John Kiernan is senior researcher for WalletHub, a financial resources company that analyzes anything related to money, including spending related to significant events. He was at the club a few weeks back to share WalletHub’s breakdown of the numbers behind the Super Bowl.
“We discovered,” he said, that “this year is a year of firsts for the Winter Olympics.”
“Such as?” I asked.
“From Sochi’s traditionally warm February temps to fact that the Olympic torch visited space for the first time. But it’s when you start talking money that things truly get interesting, and location has everything to do with it.”
“It cost $51 billion for Russia to throw it. That’s more than the 21 previous Winter Olympics combined, and what’s funny is that the number includes $8.7 billion spent on a transportation system between Sochi and the mountains that could have been paved with nine centimeters of shredded Louis Vuitton bags for the same price. It’s also crazy how much NBC spent on the broadcast rights,” John said.
“How does that compare with what advertisers pay for Super Bowl commercials? Does it cost more to advertise during the Olympics?”
“Well, a 30-second commercial spot costs less during the Olympics, because it’s spread over so many days, whereas the Super Bowl is a one-night event. Overall, it’s certainly not cheap to become an Olympic sponsor, and all parties involved are still doing just fine.”

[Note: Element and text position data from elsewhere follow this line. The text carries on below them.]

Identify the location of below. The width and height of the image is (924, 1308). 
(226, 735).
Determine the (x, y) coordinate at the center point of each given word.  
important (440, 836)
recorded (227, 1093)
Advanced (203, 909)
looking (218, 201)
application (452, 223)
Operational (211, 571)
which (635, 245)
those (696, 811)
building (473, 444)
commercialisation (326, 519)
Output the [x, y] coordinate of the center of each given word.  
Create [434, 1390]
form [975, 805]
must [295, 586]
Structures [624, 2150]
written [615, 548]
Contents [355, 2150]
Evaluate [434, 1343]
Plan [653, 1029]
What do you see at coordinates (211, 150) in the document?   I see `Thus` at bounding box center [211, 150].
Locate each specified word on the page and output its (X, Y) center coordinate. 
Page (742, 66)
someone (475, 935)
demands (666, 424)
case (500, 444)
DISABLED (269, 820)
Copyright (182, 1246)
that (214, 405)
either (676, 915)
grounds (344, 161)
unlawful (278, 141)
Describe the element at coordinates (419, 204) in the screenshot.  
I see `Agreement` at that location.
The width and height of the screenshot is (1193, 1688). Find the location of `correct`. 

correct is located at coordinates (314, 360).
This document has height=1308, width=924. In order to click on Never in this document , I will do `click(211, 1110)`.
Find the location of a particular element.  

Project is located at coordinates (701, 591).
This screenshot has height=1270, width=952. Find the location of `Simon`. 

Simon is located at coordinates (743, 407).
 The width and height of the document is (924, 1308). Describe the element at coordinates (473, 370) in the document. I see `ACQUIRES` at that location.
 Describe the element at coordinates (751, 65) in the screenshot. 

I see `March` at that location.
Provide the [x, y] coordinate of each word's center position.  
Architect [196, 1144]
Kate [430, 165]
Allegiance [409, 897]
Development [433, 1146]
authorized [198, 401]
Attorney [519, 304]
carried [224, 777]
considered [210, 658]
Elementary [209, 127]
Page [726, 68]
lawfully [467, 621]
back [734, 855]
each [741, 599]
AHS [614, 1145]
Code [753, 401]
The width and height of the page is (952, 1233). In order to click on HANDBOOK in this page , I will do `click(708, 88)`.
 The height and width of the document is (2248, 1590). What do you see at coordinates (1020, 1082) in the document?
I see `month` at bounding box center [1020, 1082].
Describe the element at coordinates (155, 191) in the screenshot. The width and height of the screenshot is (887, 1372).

“Have you been watching much of the Games?” I asked.
“A ton of it,” John replied, “although I’m certainly not watching all of it. I’m into the downhill skiing and hockey.”
John chuckled. “That’s about as boring to me as cross country skiing, something to have on in the background while you’re doing something else.”
We turned at the sound of a dull thud, and John picked up his glass just in time to prevent a flash of green from colliding with it as a cucumber ricocheted off Baxter’s forehead.
“You know,” I observed, “put a curling stone in Clair’s hand, and that sport might get a lot more interesting.”